DR. BRUCE POULSEN
I am a licensed psychologist with nearly 30 years of experience working with children, adolescents, and adults. Prior to going into full-time private practice in downtown Salt Lake City, I served as chief psychologist at Primary Children’s Hospital where I also directed the APA-accredited psychology internship program and postdoctoral fellowship program. I continue to be an adjunct assistant professor in both the Psychiatry and Psychology Departments at the University of Utah. Several years ago, I completed a term (2007-2008) as President of the Utah Psychological Association and since then have continued to work with both state and national organizations to advance the training and profession of psychology. My doctoral degree is from the University of Massachusetts at Amherst, and I completed a clinical internship and postdoctoral fellowship at Primary Children’s Hospital. My interests include relational psychotherapy, brief psychodynamic therapy, psychoanalysis, family therapy, psychology training, and forensic psychology.
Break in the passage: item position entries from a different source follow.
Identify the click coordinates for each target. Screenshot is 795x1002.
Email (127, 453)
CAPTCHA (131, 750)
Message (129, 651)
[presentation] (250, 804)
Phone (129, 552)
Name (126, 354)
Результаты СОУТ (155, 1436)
In addition to numerous research projects and scholarly publications, I also enjoy writing about the interconnections of psychology, art, and technology for Psychology Today.
DR. JUSTIN MARTEL
Justin joins the practice as a postdoctoral fellow after completing his Ph.D. at the University of Florida. He has a range of experience working with individuals in therapy, as well as expertise in psychological assessment and sports psychology. Justin believes we all possess inner capabilities that will lead to growth, but that environmental and contextual factors can act as barriers in its pursuit. Through exploring inner experiences, setting goals, and engaging with discomfort, we can identify and move past those roadblocks. He works primarily from a client-centered and humanistic perspective, with empathy and trust serving as the foundation of the therapeutic relationship. Once rapport is established, true growth begins. His work with every client centers on their present goals and concerns. From there, the impact of past relationships and experiences is considered, as well as the client's personal values. His hope is that clients will leave therapy with a better understanding of themselves and a clearer sense of direction in their lives.